| Having a non-digital outlet in this digital age is more than a mere coping skill. It’s a matter of survival. Identifying and identifying with that part of your basic human hardwiring that helps you remember that you are not made of mere bits and bytes is incredibly restorative. And while fly-fishing, gardening, or curling up with a good book serves the purpose for countless millions, I prefer to connect with something visceral through the simple act of listening to a record.
One take on this connection can be found on the back cover of a favorite Ramsey Lewis LP [Upendo Ni Pamoja, Columbia Records KC 31096] where Ramsey muses about the eons-old connection we have to sound. He speaks of the earliest awakenings of our artistic human spirit, at a time when our rudimentary brains struggled to comprehend the water, earth, wind and fire surrounding and sustaining us. Mercifully, music still sooths the savage in me. And, given the choice, I enjoy music in what I feel is its purest recorded form – vinyl.
After a weekday bound to the world through Internet connection and cell phone, there’s something liberating about taking up sanctuary in my cave. The two-channel amplifier coming slowly to life, its warm glow flooding the room with tonal promise, my senses tingling as I anticipate the escapism and aural bliss that await me. By casting off the vestiges of my modern life I am liberated to dwell for a time on a simpler plane. Interrupted only by the joyful servitude of flipping the platter, or removing another analog treasure from its protective paper wrapping, I can lapse into a meditative state where many aspects of the physical world yield to more metaphysical principles.
This time spent in the company of artists whose lives have been enshrined in shiny black vinyl is at once healing and invigorating, stimulating and soothing. What’s more, for minutes at a time, I wield the awesome power to reach across the abyss and connect with the long-gone legends of music. So that, even from beyond their earthly graves, Jim Morrison and Dinah Washington are free to shine again in all their mortal glory through the resonant medium of their age. Even Miles smiles on me from whatever reality he found on the other side; in ways his modern digitized manifestations simply fail to.

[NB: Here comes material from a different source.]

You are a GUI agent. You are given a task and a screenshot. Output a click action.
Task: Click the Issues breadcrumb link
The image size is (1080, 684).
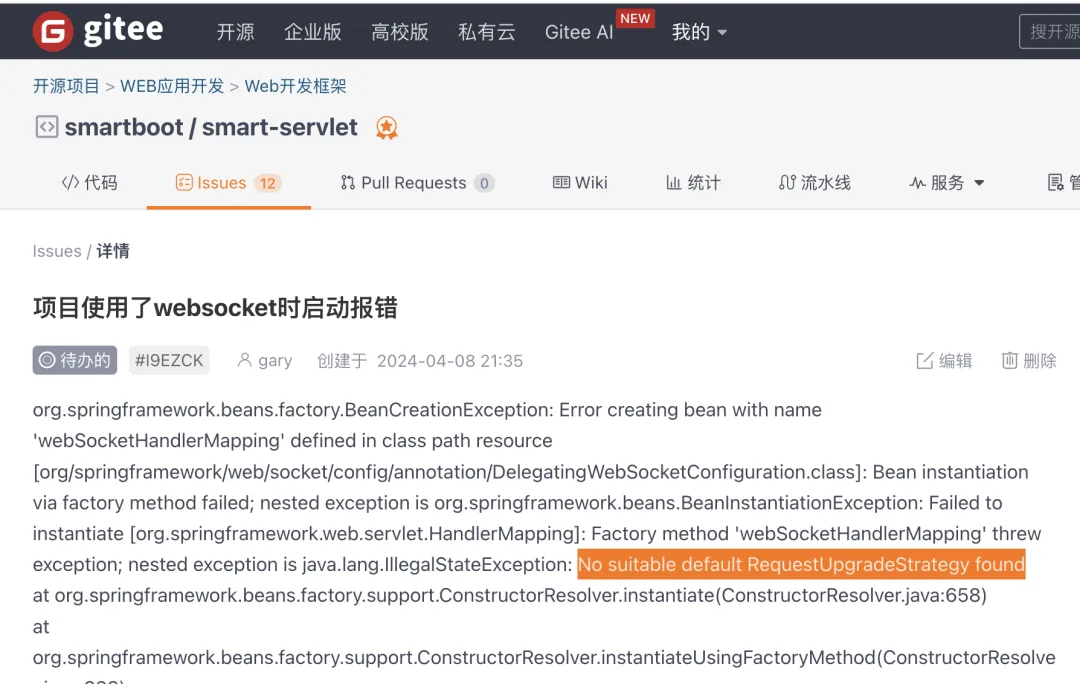[57, 251]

This act of reanimation is matched only by my own ability to defy physics and practice time travel. Meaning, when I’m engrossed in a record side I can suddenly feel myself at Newport, Montreux, and the Fillmore East years before my physical birth. Or I can return to the small public library of my youth, to feel the exploratory rush of flipping through bins of LPs, back when carting home armloads of classical, punk, jazz and rock records was a fearless act of discovery that vinyl still affords me here in my middle years.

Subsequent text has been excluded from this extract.